AIM OF THE TASK: Please write out exactly the lines from the one with "Click the insert link icon" through the end of the data below, both ends included, and omit any pictures.

Records excerpted from a collection
%%

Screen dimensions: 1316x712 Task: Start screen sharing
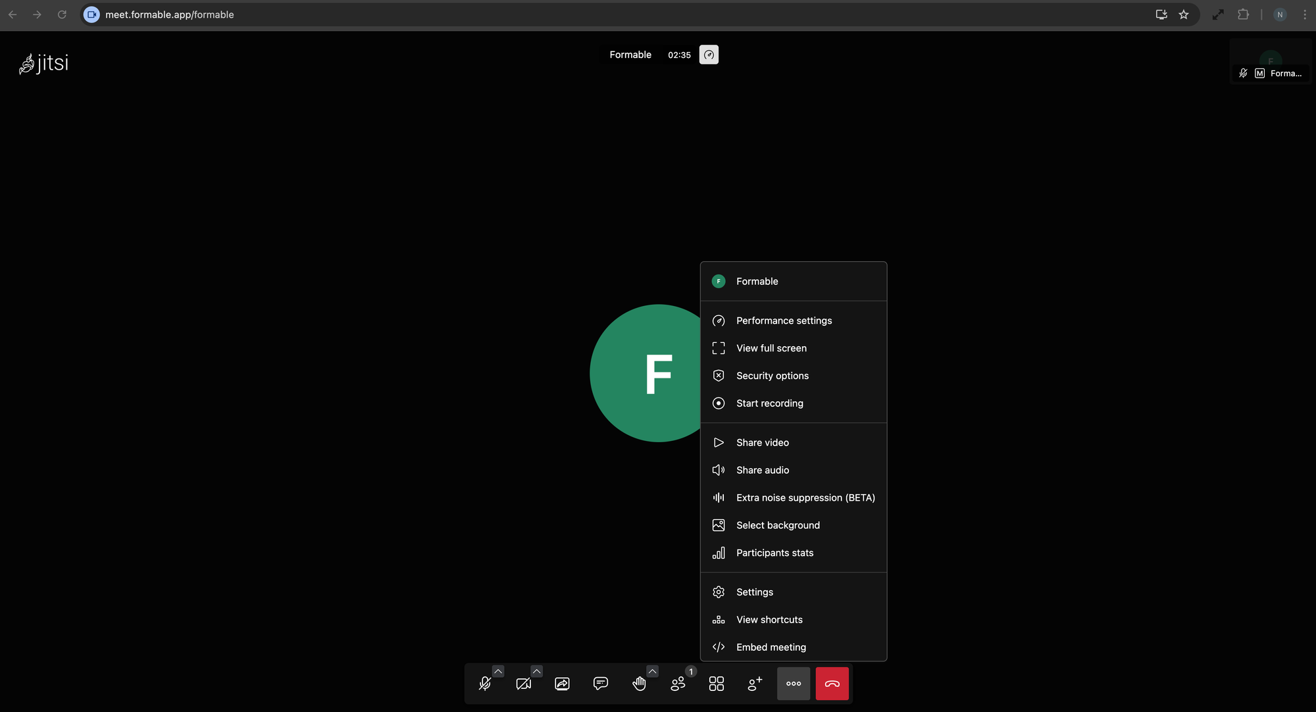[x=562, y=683]
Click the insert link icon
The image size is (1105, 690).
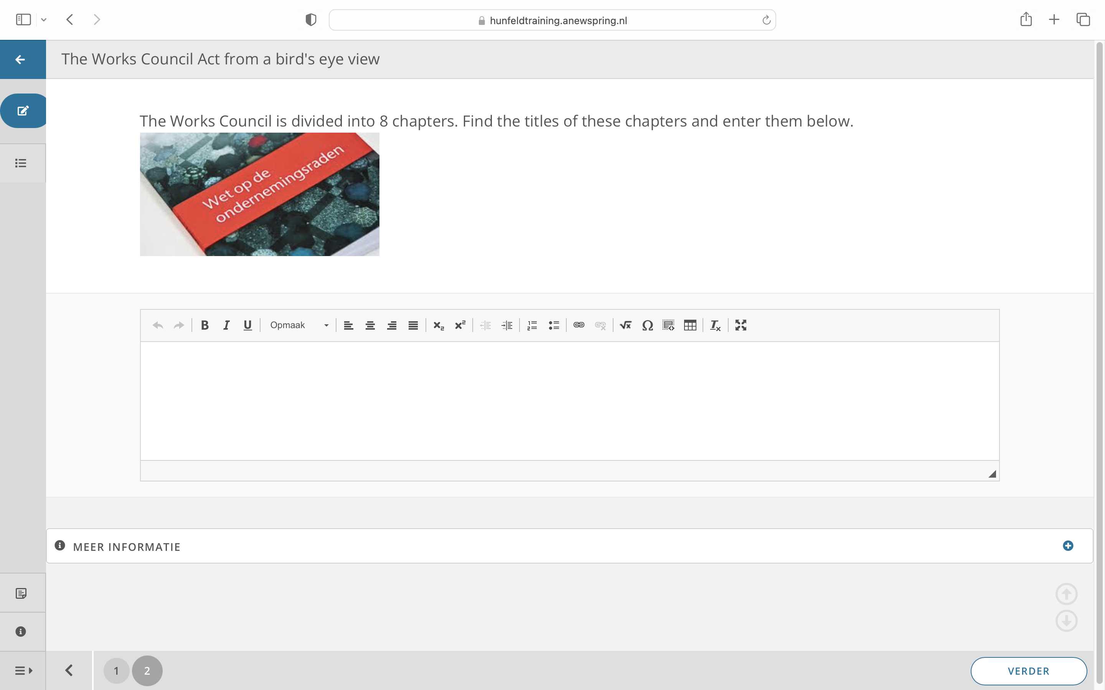click(x=579, y=325)
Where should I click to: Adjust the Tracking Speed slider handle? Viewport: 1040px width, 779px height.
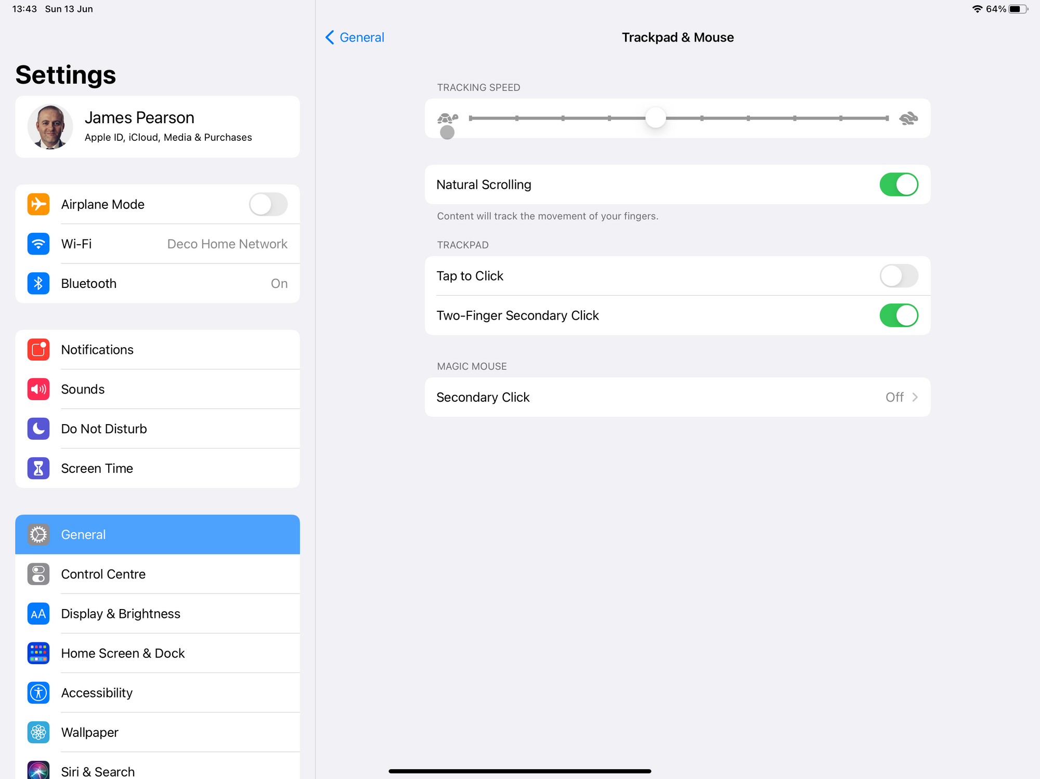(x=655, y=118)
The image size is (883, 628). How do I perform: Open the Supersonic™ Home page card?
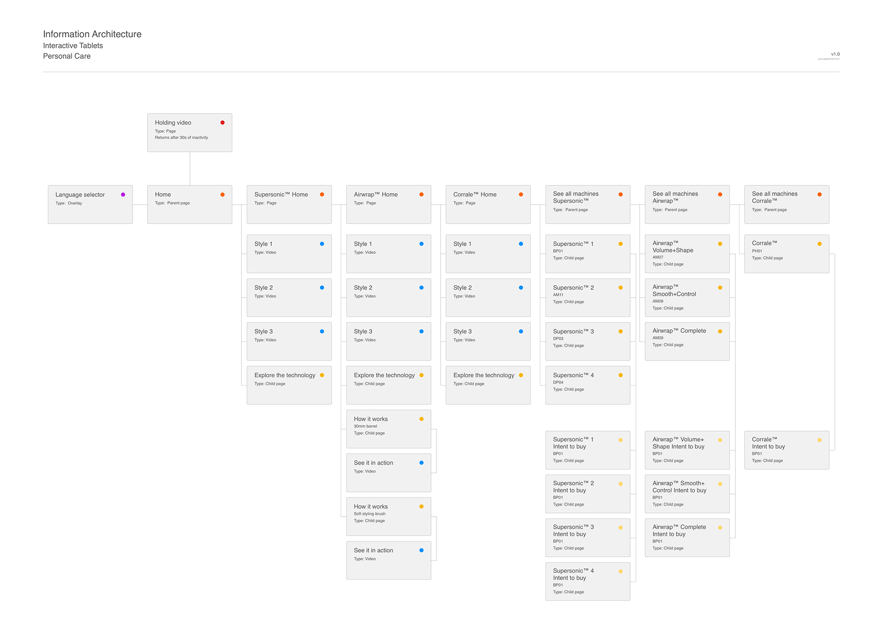[289, 205]
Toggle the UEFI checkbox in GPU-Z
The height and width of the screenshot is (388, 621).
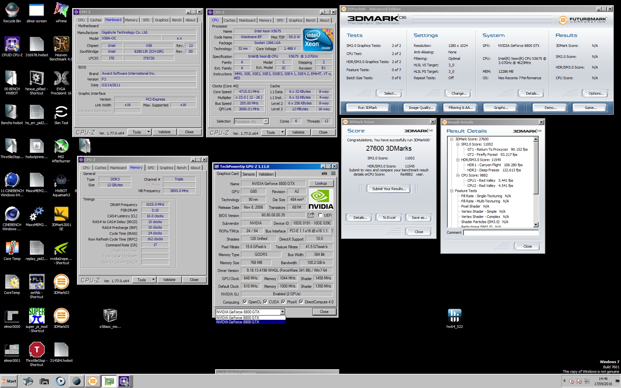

%%

SOLUTION TO THIS PROBLEM:
Click the insert link icon
The image size is (1105, 690).
click(x=579, y=325)
Where should I click to: Adjust the Tracking Speed slider handle? Viewport: 1040px width, 779px height.
(x=655, y=118)
The image size is (883, 628). How do I perform: Open the Supersonic™ Home page card?
[289, 205]
Toggle the UEFI checkbox in GPU-Z
The height and width of the screenshot is (388, 621).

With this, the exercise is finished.